“The problem is where we are today. The way we communicate is really not limited to telephone nowadays and sort of the old fashioned picking up the phone and calling someone,” Weismann said.
That would be
Andrew Weissman, general counsel of the FBI, talking last week at the National Press Club in Washington D.C. Despite the sophomoric nature of the apparent tech-challenged counsel's statement, the essence of what Weissman said portends a coming [significant] expansion of the FBI's power to intercept and monitor in real time "private" conversations on the internet... without a warrant.
From the RT Blog:
The Federal Bureau of Investigation doesn’t have the ability to monitor everyone’s one-on-one Internet chats in real-time just yet, but the agency’s chief lawyer says all that should soon change.
FBI general counsel Andrew Weissman discussed the Justice Department’s power to put pressure on cyber-criminals during an address last week at the National Press Club in Washington, and during the engagement he opened up about what exactly the country’s top domestic police patrol wants in their bag of tricks: By the years’ end, the attorney says the FBI hopes to be able to snoop on conversations that occur over the Web by gaining access to up-to-the-second feeds of seemingly secretive chats.
Up till now, law enforcement in the U.S. needed a court's approval to tap into real time telecommunications on the internet; thanks to the
Communications Assistance for Law Enforcement Act, or (CALEA), passed by Congress and implemented by the
FCC back in 1994.
This is what the Electronic Frontier Foundation (EFF) has to say about CALEA:
EFF and a coalition of public interest industry and academic groups filed suit in 2005 challenging the Federal Communications Commission's (FCC) unjustified expansion of the Communications Assistance for Law Enforcement Act (CALEA). By forcing broadband Internet and interconnected voice over Internet Protocol (VoIP) services to become wiretap-friendly the FCC ignored CALEA's plain language and threatened privacy security and innovation.
Congress passed the Communications Assistance for Law Enforcement Act (CALEA) in 1994 to make it easier for law enforcement to wiretap digital telephone networks. CALEA forced telephone companies to redesign their network architectures to make wiretapping easier. It expressly did not regulate data traveling over the Internet.
Apparently, CALEA isn't enough anymore.
Weissman's [dire] warning to Congress:
... as technology advances, agencies like the FBI become increasingly out of luck in terms of tracking down criminals who’ve moved operations off the streets and onto the Web.
Weissman's right that legislative law does not yet exist to allow law enforcement agencies to tap into internet accounts in real time like it does for snooping in on phone calls without a warrant. At the present time, only archived internet communications can be legally accessed by the FBI through court orders from email services like Gmail and 'chat' services like Google Voice and DropBox. But Weissman says that's no longer enough.
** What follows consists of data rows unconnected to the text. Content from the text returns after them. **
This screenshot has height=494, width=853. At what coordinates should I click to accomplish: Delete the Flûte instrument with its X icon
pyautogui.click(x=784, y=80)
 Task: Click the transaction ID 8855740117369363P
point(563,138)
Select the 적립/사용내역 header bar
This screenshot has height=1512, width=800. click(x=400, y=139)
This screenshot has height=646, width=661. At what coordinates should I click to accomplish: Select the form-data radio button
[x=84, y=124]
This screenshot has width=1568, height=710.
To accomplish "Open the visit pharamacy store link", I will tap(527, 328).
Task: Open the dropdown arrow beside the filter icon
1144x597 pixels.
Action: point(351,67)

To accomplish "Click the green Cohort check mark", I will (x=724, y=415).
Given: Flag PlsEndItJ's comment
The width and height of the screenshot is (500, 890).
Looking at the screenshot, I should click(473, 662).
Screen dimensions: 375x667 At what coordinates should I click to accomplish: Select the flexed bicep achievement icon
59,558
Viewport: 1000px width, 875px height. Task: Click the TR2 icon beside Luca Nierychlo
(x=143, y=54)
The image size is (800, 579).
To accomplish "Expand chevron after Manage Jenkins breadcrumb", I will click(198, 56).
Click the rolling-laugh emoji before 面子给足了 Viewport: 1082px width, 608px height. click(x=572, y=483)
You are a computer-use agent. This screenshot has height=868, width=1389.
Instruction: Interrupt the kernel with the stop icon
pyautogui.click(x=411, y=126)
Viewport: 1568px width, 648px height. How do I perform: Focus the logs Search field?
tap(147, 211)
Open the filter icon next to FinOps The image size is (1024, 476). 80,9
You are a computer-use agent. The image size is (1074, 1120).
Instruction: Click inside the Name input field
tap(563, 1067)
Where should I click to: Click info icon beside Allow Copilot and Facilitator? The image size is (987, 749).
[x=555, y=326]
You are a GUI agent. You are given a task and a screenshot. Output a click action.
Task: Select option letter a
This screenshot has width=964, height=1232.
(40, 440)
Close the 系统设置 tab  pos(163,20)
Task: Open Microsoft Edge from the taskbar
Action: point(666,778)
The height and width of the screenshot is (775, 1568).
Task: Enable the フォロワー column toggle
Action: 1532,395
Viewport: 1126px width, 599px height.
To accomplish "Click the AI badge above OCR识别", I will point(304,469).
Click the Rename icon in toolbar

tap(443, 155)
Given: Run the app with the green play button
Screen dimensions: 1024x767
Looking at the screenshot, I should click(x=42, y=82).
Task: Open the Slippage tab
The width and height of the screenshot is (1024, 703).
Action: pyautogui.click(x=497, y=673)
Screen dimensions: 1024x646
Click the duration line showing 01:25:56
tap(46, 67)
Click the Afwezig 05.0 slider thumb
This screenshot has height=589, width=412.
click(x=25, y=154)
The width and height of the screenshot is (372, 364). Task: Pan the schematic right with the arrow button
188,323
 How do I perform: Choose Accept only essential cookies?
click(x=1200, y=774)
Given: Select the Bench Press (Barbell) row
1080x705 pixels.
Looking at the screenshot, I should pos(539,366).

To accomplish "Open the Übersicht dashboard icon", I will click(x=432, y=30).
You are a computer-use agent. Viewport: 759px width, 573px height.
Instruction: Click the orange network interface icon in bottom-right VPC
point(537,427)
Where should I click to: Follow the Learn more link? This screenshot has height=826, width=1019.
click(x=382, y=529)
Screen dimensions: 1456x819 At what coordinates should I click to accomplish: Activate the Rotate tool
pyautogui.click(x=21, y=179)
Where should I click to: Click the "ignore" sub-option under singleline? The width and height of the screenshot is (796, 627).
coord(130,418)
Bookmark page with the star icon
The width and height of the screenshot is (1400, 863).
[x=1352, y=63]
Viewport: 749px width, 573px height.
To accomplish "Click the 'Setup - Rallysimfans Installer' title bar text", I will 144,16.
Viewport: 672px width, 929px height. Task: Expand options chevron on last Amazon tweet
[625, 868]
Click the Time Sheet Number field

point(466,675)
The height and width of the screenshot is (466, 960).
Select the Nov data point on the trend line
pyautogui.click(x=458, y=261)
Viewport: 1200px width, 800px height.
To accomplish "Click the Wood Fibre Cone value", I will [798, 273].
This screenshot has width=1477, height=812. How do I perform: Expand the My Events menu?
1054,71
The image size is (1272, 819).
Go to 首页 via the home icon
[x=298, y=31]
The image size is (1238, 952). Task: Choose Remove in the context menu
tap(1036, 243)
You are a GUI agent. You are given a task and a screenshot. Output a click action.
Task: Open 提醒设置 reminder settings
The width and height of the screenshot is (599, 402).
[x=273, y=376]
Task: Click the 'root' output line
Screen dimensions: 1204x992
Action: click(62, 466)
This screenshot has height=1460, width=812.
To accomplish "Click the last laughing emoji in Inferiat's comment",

The ability to actually intercept online chats is something the FBI wants to have, and Weissman said they are working on having it ready by the end of the year.
“You do have laws that say you need to keep things for a certain amount of time, but in the cyber realm you can have companies that keep things for five minutes,” he said. “You can imagine totally legitimate reasons for that, but you can also imagine how enticing that ability is for people who are up to no good because the evidence comes and it goes.”
Ok, from my reasonably-informed standpoint, Weissman is either being naive or disingenuous. Everyone knows that stuff on the internet never
really goes away. If someone really wants it, and that someone is endowed with the tech savvy of an average teenager, virtually every keystroke can be found if they dig far enough. I guess Weissman wants to eliminate the shovel work.
In any event, Weissman laments the fact that other countries already allow in-country law enforcement agencies to 'listen' in on real time conversations. In his words, with that option available internationally, tracking cyber-terrorists is as easy as eavesdropping on a typical phone call.
“We don’t have the ability to go to court and say we need a court order that actually requires the recipient of that order to effectuate the intercept. Other countries have that and I think most people who are not lawyers sort of assume that’s what you’re getting when you go to court,” he said. “You think that you’re getting an order that says, ‘Recipient, you have to actually effectuate the communication.’ Well that’s not what you get. You get something that says that you have to provide technical assistance.”
“The problem with not having [that ability in America] is that we’re making the ability to intercept communications with a court order increasingly obsolete,” Weissman added. “Those communications are being used for criminal conversations, by definition…and so this huge legal apparatus that many of you know about to prevent crimes, to prevent terrorist attacks is becoming increasingly hampered and increasingly marginalized the more we have technology that is not covered by CALEA. Because we don’t have the ability to just go to the court and say ‘You know what, they just have to do it.’”
FISA's such a quaint concept.
Weissman went on to say the ability to track internet communications in real time “is a huge priority for the FBI” for instances where waiting five minutes just won't do.
Weissman even hinted at being able to intercept messages sent over entirely different sites, such as a game of Scrabble conducted over Facebook.
According to Weissman, the FBI will try to iron out a deal with internet companies by year's end.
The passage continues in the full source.